* _Problema breve A_: Segundo o texto sobre a Rússia e a ópera Guerra e Paz, em que teatro e em que data essa ópera estreou?
* _Problema breve B_: Dê prosseguimento ao texto sobre a Rússia e a ópera Guerra e Paz, começando logo após a última frase apresentada.

* _Texto para leitura_:
A ópera, a guerra e a ressurreição russa
(30/05/2008)
Relembro, porque causou profunda impressão, uma montagem russa, da ópera Guerra e Paz, de Serguei Prokofiev, na Bastilha. Era 1998, a União Soviética havia desaparecido, e a Rússia estava humilhada e destruída. A ópera estreou no Teatro Maly, em Leningrado, no dia 12 de junho de 1946, pouco depois da expulsão das tropas alemãs e da vitória russa na Segunda Guerra Mundial. Conta a história da invasão e expulsão das tropas francesas e da vitória da Rússia na guerra contra Napoleão Bonaparte, em 1812. Na última cena, o povo e os soldados russos cantam juntos uma peroração apoteótica, proclamando a eternidade do “espírito russo”. Com força, emoção, convencimento: inesquecível. E, de fato, depois da destruição de 1812, a Rússia reconstruiu-se e se transformou numa das principais potências européias do século 19. Após 1945, a União Soviética voltou a levantar e se transformou na segunda potência militar e econômica do mundo, na segunda metade do século 20. A exemplo de como já havia acontecido antes, em 1709, depois invasão e expulsão das tropas suecas de Carlos XII, por Pedro o Grande, quando a Rússia começou sua fantástica modernização do século 18.
Em 1998, depois da derrota soviética e da destruição liberal da economia russa, parecia impossível que isso pudesse acontecer de novo. Dez anos depois, entretanto, no momento da posse do seu terceiro presidente republicano, Dmitri Medvedev, o país está novamente de pé, e o “espírito russo” volta a assustar os europeus e preocupar o mundo. O jornal Financial Times publicou recentemente um caderno especial sobre a Rússia, onde afirma que “nem Bruxelas nem Washington estão sabendo como tratar com a Rússia, depois de Vladimir Putin, porque a Rússia está cada vez mais disposta a retomar sua posição no mundo, em particular nos países da antiga União Soviética” [1].
Em 1991, imediatamente depois da dissolução da União Soviética, os Estados Unidos e a União Européia atribuíram-se a tarefa de “administrar” a desmontagem do “império russo”. Por causa das conseqüências econômicas da queda e do problema geopolítico da Europa Central. Para os Estados Unidos, o objetivo fundamental era impedir o surgimento de uma “terra de ninguém” no leste europeu. Por isso, lideraram a expansão imediata das fronteiras da OTAN e a ocupação das posições militares que haviam sido abandonadas pelos soviéticos na Europa Central. Tal ofensiva estratégica da OTAN e da União Européia, e sua posterior intervenção militar nos Bálcãs, foi uma humilhação para os russos e provocou uma reação imediata e defensiva, que começou exatamente pela vitória eleitoral de Vladimir Putin, em 2000, e a retomada de uma estratégia militar agressiva pelo seu governo, depois de 2001. Durante seus dois governos sucessivos, o presidente Putin manteve a opção pela economia de mercado, mas rescentralizou o poder e reconstruiu o estado e a economia russa. Refez o complexo militar-industrial e nacionalizou os recursos energéticos. A Rússia ainda detém o segundo maior arsenal atômico do mundo, e o governo Putin aprovou uma nova doutrina militar que autoriza o uso de armamento nuclear, mesmo no caso de um ataque convencional à Rússia, no caso em que fracassem outros meios para repelir o agressor.

[Itens listados em um conjunto de dados]
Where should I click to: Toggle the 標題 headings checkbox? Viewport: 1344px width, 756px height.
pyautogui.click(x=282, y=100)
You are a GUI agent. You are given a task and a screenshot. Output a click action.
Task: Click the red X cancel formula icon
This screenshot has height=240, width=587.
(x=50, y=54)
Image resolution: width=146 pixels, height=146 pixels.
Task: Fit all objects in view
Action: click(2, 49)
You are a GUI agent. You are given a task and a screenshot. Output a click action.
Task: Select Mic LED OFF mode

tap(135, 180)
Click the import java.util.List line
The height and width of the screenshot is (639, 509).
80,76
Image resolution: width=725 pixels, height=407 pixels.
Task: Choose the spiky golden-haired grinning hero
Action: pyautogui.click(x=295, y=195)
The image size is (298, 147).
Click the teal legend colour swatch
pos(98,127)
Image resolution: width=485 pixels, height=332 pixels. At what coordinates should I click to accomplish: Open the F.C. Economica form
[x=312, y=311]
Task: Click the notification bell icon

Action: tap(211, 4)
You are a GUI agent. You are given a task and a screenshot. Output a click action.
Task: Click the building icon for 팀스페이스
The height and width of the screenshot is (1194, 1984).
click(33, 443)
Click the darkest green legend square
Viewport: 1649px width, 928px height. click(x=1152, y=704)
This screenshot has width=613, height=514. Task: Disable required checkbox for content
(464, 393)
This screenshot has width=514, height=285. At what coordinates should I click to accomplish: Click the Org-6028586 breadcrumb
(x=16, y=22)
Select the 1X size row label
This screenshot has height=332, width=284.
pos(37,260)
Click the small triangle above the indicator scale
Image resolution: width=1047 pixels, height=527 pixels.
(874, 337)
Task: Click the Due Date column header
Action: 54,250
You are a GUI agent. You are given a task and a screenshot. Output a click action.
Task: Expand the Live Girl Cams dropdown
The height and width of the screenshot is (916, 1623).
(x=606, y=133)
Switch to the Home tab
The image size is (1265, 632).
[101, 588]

* _Resposta esperada A_: No Teatro Maly, em Leningrado, em 12 de junho de 1946.

* _Resposta esperada B_:
O PIB está prestes a superar o da França. Os salários cresceram seis vezes, em dólar. A reserva de moeda estrangeira é a terceira do mundo e trabalha-se para reduzir a dependência tecnológica
Além disso, o novo governo russo alertou os Estados Unidos — ainda no ano 2000 — para a possibilidade de uma corrida nuclear, caso insistissem no seu projeto de criação de um “escudo anti-balístico” na Europa Central. O interessante, do ponto de vista da história russa, é que depois de 2001, como no passado, também a economia russa recuperou-se e voltou a crescer à uma taxa média anual de 7%, puxada pelos preços do petróleo e das commodities, e sustentada por um boom de consumo e investimento interno. Tal crescimento – liderado pelas grandes empresas estatais do setor de energia e armamentos — permitiu que PIB da Rússia superasse o da Itália, devendo ultrapassar o da França nos próximos dois anos. Dez anos depois da sua moratória, a Rússia detém a terceira maior reserva em moeda estrangeira do mundo, depois da China e do Japão, e seus salários subiram de uma média de U$ 80 dólares por mês, no ano de 2000, para U$ 640, no ano de 2007, quando a economia russa alcançou seu nível de atividade anterior à grande crise. E nesse clima de boom econômico, o novo presidente Dmitri Medvedev convocou, recentemente, os empresários russos a copiar o modelo chinês e aderir à onda global de aquisição de empresas estrangeiras, para acelerar ainda mais a economia russa, e reduzir a sua dependência tecnológica.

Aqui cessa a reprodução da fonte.